Friday, February 18, 2011

Cool Technology of the Week

Last week, I wrote about the Direct Project and Patient Engagement.

This week, BIDMC implemented it.

While I was in Washington, co-chairing the HIT Standards Committee meeting, BIDMC engineers installed the open source Direct Gateway inside the BIDMC firewall.     They worked with Healthvault engineers to exchange certificates so that the digital signing and encryption aspects of Direct's S/MIME implementation would guarantee data security and integrity.

BIDMC engineers then sent my Continuity of Care Record and Continuity of Care Document via the Direct gateway to my secure Health email address - jhalamka@direct.healthvault.com

A few seconds later, I received a notification on my personal gmail account

"New health information is available

While you can view this document at any time, you can't work with the information in it until you add each item into the right place in John Halamka's HealthVault record. This optional step makes the information more easily available to you and any health tools you use.

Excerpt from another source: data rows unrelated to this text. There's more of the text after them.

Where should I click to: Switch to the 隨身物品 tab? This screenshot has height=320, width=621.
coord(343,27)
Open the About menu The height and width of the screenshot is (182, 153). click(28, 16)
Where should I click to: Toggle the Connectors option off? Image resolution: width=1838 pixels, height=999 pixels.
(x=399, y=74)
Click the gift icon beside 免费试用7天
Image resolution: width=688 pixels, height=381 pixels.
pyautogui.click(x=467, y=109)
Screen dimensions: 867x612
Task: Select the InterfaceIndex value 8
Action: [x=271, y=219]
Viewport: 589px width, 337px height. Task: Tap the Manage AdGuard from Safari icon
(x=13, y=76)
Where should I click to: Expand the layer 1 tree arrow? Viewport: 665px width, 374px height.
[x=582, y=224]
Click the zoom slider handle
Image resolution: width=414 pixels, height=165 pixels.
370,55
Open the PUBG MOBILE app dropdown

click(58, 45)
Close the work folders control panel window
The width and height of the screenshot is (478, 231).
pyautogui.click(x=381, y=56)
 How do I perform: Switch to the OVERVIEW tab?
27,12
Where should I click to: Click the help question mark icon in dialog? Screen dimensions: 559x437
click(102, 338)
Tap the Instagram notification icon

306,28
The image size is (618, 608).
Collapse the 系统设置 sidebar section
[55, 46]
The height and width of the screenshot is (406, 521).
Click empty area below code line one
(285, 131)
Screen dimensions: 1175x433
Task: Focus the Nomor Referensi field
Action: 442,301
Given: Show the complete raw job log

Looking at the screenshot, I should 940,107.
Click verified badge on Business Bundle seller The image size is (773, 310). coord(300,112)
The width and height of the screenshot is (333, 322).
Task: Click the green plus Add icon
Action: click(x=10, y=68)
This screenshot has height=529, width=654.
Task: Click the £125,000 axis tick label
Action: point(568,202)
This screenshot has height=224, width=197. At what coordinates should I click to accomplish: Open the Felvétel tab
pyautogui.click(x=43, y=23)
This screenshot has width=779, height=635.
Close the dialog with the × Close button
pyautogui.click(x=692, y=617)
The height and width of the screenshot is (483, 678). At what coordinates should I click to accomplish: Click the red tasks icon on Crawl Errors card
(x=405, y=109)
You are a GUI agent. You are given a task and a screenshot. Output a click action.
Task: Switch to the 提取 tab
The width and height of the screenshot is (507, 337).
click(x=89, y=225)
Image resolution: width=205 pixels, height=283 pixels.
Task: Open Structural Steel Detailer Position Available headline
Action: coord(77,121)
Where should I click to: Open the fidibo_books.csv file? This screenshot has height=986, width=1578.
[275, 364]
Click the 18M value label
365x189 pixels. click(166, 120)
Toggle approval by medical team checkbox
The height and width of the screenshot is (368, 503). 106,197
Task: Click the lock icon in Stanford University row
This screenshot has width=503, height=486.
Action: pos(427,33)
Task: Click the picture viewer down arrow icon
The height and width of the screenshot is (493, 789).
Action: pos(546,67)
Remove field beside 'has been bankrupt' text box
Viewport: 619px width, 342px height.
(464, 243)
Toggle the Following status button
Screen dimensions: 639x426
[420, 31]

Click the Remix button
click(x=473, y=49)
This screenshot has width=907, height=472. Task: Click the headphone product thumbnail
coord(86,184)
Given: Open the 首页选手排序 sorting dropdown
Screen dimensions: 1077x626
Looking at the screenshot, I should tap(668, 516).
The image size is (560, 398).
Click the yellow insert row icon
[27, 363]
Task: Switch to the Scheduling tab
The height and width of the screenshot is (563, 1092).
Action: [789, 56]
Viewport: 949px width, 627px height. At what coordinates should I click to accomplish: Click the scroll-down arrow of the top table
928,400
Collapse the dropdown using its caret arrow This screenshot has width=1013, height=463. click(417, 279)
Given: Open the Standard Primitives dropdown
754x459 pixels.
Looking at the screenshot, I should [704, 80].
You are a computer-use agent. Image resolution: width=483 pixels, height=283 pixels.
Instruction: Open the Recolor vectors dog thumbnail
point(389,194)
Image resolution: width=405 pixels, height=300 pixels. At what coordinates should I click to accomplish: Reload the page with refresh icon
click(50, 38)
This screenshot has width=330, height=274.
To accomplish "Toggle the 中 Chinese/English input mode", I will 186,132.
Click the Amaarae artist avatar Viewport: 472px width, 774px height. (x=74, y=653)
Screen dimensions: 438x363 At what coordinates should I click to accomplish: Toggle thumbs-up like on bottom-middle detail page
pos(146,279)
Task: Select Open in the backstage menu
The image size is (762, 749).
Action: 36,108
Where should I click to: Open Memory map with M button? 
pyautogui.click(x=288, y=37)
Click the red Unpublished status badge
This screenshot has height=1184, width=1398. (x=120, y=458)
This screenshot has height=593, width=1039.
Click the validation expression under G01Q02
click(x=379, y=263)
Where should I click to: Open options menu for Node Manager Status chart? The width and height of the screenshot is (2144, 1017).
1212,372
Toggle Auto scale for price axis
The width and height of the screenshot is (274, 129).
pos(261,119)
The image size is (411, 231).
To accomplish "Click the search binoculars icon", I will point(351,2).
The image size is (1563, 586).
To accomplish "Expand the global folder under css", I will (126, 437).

See the information you can add to keep John Halamka's record up-to-date."

I clicked on the URL embedded in the email, logged into Healthvault, viewed the incoming CCR and CCD, then incorporated the records as structured data into my Healthvault account.

The resulting data is displayed in "data atomic form" as suggested by the PCAST report.   The screenshot above illustrates my data sent from BIDMC to Healthvault via Direct.

A one day implementation of an open source gateway that securely sends patient data (mine) to a PHR using industry proven S/MIME standards, creating a personally controlled health record that I can export and reuse per my privacy preferences.

That's cool!

4 comments:

Mattpenning said...

Very cool indeed. I look forward to wider adoption of these standards, so I can have more of my health information available to me. For my own review and management in conjunction with my medical providers.

Unknown said...

I love that Vegan is a "condition."

Anonymous said...

Hi John-
Very cool indeed. Obviously this isn't something you try on a whim in front of the standards committee without confidence that it will work.

It's great that you have the process down to 1 day for the use case you showed, but I'd be interested in the learning curve and how long something like this took the first time?

Also what all needed to be in place already for your 1 day implementation to be successful?

Thanks. Always a good read.

Anonymous said...

Always an interesting and informative blog...I noted the "VeriMed RFID microchip implantation" on your Continuity of Care Document example and am wondering if that will be the intended method of storage of Continuity of Care/PHR information in the future.